ABOUT THIS EXERCISE.
Which lines of the entries below hold the word "computer"? Report each of them.
--- DATASET EXTRACT Enclosed Below ---
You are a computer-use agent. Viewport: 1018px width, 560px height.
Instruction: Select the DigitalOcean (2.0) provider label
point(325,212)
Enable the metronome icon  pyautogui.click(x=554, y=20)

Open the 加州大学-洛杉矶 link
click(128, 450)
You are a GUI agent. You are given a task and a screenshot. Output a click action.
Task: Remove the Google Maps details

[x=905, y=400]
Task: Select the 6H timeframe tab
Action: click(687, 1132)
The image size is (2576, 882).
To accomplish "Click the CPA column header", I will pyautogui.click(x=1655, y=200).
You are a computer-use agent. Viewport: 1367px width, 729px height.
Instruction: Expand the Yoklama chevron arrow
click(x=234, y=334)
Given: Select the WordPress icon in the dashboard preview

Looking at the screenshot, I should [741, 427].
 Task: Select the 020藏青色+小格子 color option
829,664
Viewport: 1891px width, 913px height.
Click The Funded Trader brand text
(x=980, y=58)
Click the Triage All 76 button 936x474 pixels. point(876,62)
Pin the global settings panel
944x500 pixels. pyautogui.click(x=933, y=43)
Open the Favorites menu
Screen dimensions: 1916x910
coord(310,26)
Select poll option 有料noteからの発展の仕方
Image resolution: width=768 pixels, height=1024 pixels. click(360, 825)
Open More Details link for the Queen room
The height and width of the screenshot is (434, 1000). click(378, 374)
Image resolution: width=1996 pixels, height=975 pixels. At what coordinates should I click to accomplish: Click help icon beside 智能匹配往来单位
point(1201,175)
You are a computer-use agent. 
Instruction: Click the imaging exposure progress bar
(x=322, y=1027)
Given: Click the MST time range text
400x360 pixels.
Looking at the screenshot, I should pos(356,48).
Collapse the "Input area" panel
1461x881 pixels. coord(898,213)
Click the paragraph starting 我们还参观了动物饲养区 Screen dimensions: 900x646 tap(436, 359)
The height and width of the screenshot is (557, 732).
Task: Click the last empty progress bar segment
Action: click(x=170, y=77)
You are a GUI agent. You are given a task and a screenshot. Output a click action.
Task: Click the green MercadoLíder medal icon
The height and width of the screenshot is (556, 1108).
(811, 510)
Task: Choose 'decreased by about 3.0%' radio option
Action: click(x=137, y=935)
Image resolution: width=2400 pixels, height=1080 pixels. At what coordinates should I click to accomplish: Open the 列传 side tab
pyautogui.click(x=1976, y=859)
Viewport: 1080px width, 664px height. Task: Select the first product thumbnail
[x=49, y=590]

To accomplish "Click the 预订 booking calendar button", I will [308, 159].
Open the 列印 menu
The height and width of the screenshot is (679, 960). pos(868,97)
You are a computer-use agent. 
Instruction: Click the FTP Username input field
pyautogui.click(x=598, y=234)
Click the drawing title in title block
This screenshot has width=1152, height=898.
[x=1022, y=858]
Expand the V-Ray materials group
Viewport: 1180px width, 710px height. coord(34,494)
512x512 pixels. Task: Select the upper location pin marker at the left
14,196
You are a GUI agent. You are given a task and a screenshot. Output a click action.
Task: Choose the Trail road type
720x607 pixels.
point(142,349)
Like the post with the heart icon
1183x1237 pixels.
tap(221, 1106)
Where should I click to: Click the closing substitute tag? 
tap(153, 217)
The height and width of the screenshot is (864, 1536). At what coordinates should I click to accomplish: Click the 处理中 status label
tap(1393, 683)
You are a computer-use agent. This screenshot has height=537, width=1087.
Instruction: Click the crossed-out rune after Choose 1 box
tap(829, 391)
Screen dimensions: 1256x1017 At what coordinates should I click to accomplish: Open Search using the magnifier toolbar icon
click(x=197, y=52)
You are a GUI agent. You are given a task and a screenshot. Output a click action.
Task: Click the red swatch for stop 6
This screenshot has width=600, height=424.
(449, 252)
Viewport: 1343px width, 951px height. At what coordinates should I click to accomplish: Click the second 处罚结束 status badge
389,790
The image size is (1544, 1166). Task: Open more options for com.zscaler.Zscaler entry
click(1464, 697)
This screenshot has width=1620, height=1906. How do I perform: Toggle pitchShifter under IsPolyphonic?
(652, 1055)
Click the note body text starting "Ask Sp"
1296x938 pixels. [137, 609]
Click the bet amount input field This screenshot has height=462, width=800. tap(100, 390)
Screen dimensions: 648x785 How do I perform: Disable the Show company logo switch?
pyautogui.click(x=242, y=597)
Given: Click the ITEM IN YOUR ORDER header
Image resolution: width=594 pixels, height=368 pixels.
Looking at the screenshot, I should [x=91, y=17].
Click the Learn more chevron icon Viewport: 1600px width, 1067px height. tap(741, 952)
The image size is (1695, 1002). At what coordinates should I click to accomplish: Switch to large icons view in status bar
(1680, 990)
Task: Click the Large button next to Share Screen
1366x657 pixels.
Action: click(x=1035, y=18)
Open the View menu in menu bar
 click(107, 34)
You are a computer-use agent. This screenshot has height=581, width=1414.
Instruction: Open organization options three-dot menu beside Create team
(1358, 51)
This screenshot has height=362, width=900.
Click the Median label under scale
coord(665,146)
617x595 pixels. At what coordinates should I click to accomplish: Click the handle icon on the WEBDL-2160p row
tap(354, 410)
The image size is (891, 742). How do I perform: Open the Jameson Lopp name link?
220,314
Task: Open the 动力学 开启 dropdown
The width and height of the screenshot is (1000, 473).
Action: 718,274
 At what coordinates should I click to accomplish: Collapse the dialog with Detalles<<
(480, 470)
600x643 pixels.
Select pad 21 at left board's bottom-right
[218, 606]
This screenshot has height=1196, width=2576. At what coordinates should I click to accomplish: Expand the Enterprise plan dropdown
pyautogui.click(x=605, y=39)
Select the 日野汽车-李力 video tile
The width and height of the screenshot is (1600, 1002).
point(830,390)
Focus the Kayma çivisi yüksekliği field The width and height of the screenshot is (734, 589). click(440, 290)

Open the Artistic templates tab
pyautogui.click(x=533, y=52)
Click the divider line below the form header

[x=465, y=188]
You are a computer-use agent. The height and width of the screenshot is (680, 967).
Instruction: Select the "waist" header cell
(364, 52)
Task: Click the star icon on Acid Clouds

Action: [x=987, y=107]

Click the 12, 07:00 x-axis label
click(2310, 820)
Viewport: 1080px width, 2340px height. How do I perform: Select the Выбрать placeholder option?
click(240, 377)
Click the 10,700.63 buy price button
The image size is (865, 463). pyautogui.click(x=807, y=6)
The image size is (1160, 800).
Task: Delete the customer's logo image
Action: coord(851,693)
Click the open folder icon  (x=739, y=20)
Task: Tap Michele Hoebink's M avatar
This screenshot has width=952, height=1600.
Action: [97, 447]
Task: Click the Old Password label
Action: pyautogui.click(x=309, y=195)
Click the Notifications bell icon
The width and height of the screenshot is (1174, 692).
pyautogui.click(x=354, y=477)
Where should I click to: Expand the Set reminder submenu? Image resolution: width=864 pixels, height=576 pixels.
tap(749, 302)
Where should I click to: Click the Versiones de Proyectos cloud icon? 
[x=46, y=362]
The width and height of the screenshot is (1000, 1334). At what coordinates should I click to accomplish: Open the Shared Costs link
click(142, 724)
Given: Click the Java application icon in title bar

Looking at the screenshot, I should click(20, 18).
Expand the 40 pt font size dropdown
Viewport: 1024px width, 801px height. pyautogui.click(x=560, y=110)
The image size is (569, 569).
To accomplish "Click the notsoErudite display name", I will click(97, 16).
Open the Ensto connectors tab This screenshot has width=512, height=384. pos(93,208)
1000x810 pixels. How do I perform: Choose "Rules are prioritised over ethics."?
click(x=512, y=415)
--- End of Enclosed DATASET EXTRACT ---
RESPONSE TO THE TASK.
You are a computer-use agent. Viewport: 1018px width, 560px height.
You are a computer-use agent. Viewport: 1367px width, 729px height.
You are a computer-use agent. 
You are a computer-use agent. 
You are a computer-use agent. This screenshot has height=537, width=1087.
You are a computer-use agent. This screenshot has height=581, width=1414.
You are a computer-use agent. The height and width of the screenshot is (680, 967).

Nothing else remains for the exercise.